Cassandra est une excellente base de données pour gérer de très gros volumes de données sans downtime. Mais c’est une technologie plus complexe qu’une base de données relationnelle ou qu’un MongoDB, et il est facile de faire des erreurs de conception quand on est habitué aux bases relationnelles. Avant de me mettre à Cassandra, j’avais regardé pas mal de vidéos sur le sujet et malgré ça, je suis passé à côté de certaines particularités. Voici 5 choses que j’aurais aimé savoir quand j’ai débuté sur le sujet :

1. Définitions

Cluster, clustering key, row, partition, noeud, table, column family… en découvrant Cassandra, vous allez rencontrer de nouveaux mots clés dont la signification n’est pas toujours très claire.

Pour commencer, il faut savoir que le vocabulaire a évolué avec le temps. Vous trouverez sans doute d’anciens articles qui parlent de column families et d’autres plus récents qui parlent de tables. Une column family n’est rien d’autre qu’une table. C’est juste le nom qui a changé.

Le mot cluster est associé à plusieurs concepts dans Cassandra. Au niveau de l’architecture, un cluster constitue l’ensemble des serveurs Cassandra, répartis en un ou plusieurs datacenters et appelés nodes ou noeuds. Un noeud ne doit pas être confondu avec une partition. Une partition est un sous-ensemble des données d’une table, constitué de rows partageant une même clé (nommée partition key) et peut être répliquée sur plusieurs noeuds. Au niveau logique, une partition peut être vue comme un mini-shard, dont la distribution et la réplication dans le cluster sont gérées automatiquement par Cassandra. Enfin, dans une table une clustering key permet d’ordonner et de filtrer les rows au sein d’une partition, sur un noeud donné. Rien à voir avec le cluster donc.

2. INSERT = UPDATE

En CQL, les requêtes INSERT et UPDATE sont équivalentes. Si on fait deux INSERT sur la même primary key (partition key + clustering keys), les données du 1er INSERT seront écrasées. Inversement, si on exécute un UPDATE sur une primary key qui n’existe pas, les données seront insérées comme avec un INSERT. Si on n’est pas au courant, ça peut perturber la 1ère fois !
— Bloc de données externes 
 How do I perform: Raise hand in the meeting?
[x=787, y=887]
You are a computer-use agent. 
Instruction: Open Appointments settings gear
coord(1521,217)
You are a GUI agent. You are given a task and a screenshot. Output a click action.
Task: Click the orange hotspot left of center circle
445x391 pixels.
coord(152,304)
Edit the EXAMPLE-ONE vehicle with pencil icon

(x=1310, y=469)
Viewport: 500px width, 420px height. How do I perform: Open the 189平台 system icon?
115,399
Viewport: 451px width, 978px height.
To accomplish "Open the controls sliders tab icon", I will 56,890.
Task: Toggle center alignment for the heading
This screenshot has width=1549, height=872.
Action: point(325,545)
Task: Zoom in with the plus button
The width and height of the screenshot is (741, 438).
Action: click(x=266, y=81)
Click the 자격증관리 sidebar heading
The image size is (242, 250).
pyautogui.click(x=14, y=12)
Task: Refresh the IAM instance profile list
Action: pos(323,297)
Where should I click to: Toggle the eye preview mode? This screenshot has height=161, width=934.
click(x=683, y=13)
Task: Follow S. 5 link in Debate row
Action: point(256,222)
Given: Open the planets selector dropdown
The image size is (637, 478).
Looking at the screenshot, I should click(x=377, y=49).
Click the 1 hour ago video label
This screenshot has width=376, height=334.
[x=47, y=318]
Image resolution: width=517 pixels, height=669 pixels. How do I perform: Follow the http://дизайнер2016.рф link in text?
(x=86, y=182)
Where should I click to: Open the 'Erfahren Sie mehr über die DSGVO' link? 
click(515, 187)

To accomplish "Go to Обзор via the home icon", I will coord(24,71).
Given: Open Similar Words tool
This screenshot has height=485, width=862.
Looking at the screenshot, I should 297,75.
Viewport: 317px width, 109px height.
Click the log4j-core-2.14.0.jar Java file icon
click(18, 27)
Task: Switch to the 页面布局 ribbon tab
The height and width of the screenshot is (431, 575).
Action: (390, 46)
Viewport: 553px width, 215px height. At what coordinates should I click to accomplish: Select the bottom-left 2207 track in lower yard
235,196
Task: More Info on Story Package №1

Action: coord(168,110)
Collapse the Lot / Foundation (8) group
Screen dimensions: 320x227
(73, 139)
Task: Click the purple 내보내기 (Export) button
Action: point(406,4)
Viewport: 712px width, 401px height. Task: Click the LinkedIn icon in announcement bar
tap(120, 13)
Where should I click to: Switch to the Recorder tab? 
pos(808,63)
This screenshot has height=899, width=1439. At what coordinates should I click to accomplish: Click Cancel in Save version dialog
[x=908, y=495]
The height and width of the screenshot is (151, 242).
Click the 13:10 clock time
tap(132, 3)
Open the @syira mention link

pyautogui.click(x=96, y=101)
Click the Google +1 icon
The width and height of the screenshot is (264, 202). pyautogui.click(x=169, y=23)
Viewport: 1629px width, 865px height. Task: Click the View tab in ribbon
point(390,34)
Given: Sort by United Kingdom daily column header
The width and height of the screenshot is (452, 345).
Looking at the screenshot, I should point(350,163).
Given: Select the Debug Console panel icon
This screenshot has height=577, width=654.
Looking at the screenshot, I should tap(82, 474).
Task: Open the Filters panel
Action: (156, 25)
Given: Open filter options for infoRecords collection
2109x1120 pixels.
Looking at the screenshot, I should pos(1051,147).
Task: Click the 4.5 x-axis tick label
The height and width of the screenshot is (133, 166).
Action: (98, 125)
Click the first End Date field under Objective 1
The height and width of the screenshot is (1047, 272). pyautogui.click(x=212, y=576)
3. On ne peut pas renommer une table

Dans le cadre d’une migration de données, j’ai du créer une nouvelle table légèrement différente de la table d’origine. J’ai nommé cette nouvelle table ma_table_v2, en pensant la renommer en ma_table une fois que la migration serait terminée et que l’ancienne ma_table serait supprimée. Cette opération qu’on a l’habitude de faire en relationnel n’est pas possible avec Cassandra. Il faut donc prendre soin de bien nommer ses tables dès le début.

4. Les écritures ne se font pas forcément dans l’ordre

Pour avoir de bonnes performances, on choisit généralement d’exécuter les écritures de manière asynchrone. Ce qui veut dire que les requêtes ne s’exécutent pas forcément dans l’ordre défini dans le code. Quand on exécute des DELETE suivis d’INSERT sur une même partition key, ça peut poser des problèmes : la requête de de DELETE peut être exécutée après l’INSERT, ce qui fait qu’on ne voit pas la ligne qu’on vient d’insérer. Ce cas est plutôt rare, ce qui le rend d’autant plus difficile à débugger. Mieux vaut donc le savoir avant.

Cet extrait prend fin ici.